Deep learning has advanced significantly in a lot of low-level vision missions. A growing number of researchers are beginning to apply it to the enhancement of underwater images [36]. Researchers have put much effort into developing novel sample generation techniques, more efficient learning techniques, and network topologies in recent years.

Because image transfer techniques have succeeded, Fabbri et al. [37] suggested using CycleGAN [38] to create synthetic underwater images. Then, GAN-based deep models are extensively investigated, including FGAN [39], DenseGAN [40], MLFcGAN [41], and FUnIE-GAN [42]. A real-world underwater image enhancement benchmark (UIEB), made up of 890 paired real-world underwater images, was later created by Li et al. [45]. According to the subject’s preferred visual style, the associated enhancement references are manually chosen among enhancement candidates. The reference-based performance evaluation [48] and the investigation of deep learning-based techniques for UIE [2,43] both benefited considerably from the work of UIEB.

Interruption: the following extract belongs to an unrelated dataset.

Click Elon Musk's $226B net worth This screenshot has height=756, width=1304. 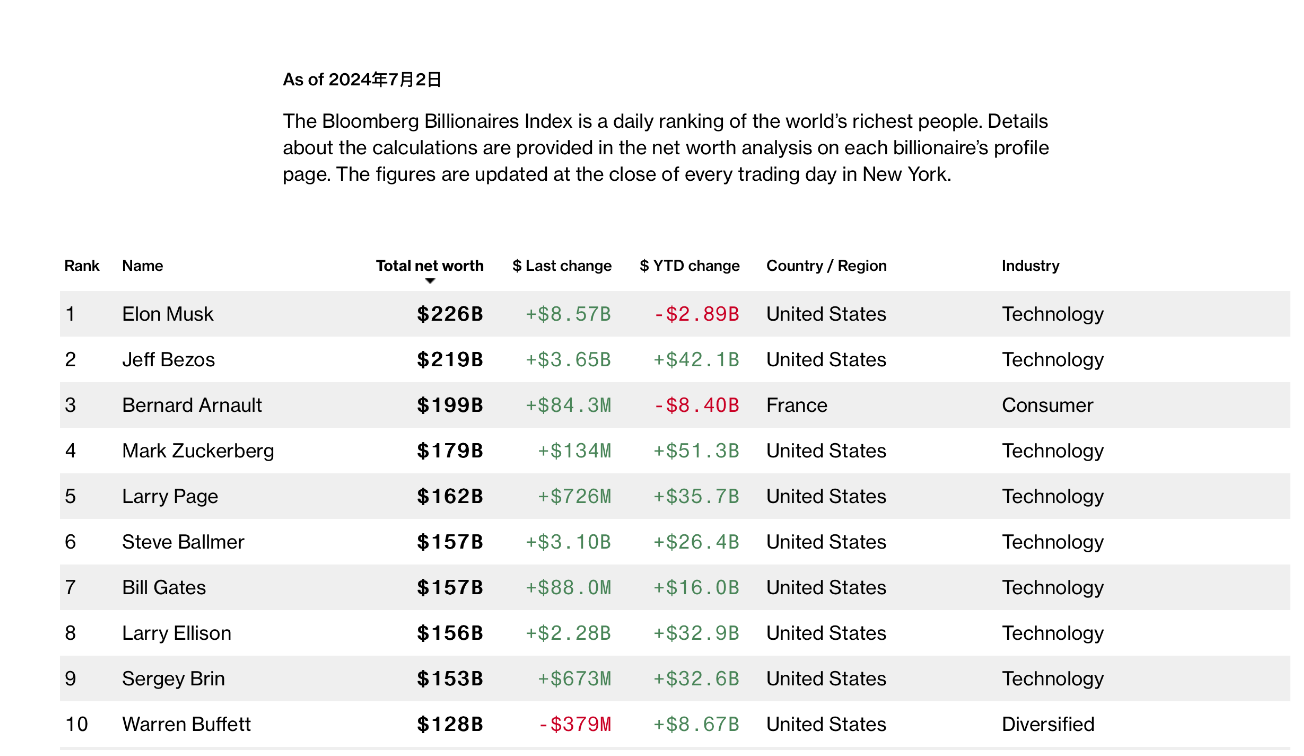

Researchers also looked at novel learning techniques and network topologies to make the most of the few highly visual underwater images available. Li et al. [45] proposed the WaterNet gated fusion network with the UIEB dataset, which fuses the inputs with three projected confidence maps to provide an improved result. When Qi et al. [44] introduced correlation feature matching units to transmit the mutual correlation of the two input branches, [44] suggested the Underwater Image Co-Enhancement Network (UICoE-Net). Li et al. [43] proposed learning rich feature information from various color spaces and attention weights through transmission maps. As a result, [43] designed the Ucolor encoder-decoder enhancement network.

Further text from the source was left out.